++++ Supplied material ++++
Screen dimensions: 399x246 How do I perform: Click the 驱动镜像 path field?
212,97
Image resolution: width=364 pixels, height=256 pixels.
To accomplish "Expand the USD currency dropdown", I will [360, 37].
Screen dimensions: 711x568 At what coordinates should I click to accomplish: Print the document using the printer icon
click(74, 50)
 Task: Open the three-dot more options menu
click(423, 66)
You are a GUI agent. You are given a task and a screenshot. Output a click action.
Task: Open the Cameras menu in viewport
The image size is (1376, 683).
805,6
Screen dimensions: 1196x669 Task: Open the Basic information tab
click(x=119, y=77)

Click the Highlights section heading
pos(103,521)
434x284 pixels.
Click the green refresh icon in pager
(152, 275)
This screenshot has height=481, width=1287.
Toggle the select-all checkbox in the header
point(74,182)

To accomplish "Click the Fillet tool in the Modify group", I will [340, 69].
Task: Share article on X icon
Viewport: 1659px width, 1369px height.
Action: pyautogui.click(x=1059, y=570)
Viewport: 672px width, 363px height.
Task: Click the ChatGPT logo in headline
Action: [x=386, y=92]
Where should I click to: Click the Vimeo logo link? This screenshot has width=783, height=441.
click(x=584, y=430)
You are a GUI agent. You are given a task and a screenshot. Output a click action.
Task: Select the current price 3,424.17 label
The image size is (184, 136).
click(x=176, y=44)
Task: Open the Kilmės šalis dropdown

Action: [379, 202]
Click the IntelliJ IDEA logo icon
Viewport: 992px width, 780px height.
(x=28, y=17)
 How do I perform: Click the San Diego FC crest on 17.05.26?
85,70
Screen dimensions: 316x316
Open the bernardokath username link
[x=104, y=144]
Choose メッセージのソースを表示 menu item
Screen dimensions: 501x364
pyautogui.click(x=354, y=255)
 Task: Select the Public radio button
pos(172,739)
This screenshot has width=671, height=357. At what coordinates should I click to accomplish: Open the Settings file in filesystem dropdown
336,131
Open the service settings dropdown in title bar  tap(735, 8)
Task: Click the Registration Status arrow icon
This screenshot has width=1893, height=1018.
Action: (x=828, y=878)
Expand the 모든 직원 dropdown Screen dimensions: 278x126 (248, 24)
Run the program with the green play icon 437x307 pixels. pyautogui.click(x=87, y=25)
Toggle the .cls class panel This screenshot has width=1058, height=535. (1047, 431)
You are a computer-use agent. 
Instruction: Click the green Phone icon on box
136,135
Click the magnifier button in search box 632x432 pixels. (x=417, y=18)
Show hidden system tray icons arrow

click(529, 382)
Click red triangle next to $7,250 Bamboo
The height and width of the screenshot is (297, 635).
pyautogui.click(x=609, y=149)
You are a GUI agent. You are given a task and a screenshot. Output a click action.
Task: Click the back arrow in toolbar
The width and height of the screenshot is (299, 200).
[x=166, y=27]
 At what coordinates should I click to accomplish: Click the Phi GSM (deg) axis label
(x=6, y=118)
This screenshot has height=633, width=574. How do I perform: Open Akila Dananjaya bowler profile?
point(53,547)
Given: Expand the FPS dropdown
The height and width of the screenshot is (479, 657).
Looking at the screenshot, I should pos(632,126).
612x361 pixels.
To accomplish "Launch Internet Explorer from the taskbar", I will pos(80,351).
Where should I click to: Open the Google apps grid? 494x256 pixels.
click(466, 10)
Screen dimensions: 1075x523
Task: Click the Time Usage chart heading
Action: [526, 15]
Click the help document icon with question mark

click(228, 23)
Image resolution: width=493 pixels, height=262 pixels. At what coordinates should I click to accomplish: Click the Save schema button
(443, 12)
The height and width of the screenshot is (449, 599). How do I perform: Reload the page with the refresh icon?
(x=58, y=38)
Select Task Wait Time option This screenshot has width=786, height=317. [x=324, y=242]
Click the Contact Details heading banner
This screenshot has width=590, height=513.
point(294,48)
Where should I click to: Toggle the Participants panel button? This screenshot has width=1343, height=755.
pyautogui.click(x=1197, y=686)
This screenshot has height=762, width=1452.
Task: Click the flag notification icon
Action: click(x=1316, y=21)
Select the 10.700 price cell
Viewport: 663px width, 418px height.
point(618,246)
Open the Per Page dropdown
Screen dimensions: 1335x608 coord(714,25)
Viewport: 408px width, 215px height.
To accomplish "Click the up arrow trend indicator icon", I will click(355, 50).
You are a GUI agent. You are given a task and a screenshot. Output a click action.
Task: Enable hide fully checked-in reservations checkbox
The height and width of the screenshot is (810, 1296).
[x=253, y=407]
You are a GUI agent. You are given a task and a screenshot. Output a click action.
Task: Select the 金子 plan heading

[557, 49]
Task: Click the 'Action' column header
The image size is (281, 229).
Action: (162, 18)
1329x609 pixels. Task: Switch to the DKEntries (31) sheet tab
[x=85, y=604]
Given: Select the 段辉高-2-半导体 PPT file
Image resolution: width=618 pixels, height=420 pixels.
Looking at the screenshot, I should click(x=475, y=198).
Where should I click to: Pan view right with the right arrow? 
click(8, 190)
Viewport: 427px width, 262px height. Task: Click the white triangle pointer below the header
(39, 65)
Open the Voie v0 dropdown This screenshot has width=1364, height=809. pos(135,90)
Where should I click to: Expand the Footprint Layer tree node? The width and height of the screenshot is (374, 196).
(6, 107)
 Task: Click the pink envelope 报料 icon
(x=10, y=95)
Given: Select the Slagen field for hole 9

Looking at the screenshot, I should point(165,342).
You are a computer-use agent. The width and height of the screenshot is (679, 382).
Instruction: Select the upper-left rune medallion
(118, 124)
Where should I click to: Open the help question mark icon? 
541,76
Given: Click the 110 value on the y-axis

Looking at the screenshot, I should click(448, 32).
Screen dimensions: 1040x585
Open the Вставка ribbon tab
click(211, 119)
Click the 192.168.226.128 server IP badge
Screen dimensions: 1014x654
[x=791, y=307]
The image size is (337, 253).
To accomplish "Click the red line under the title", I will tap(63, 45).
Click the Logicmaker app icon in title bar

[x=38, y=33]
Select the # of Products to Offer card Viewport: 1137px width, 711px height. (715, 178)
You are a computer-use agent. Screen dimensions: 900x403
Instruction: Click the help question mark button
++++
Only the lines containing the word "will" should be returned from the data above.

To accomplish "Expand the USD currency dropdown", I will [360, 37].
To accomplish "Click the Fillet tool in the Modify group", I will [340, 69].
To accomplish "Launch Internet Explorer from the taskbar", I will pos(80,351).
To accomplish "Click the up arrow trend indicator icon", I will click(355, 50).
To accomplish "Click the red line under the title", I will tap(63, 45).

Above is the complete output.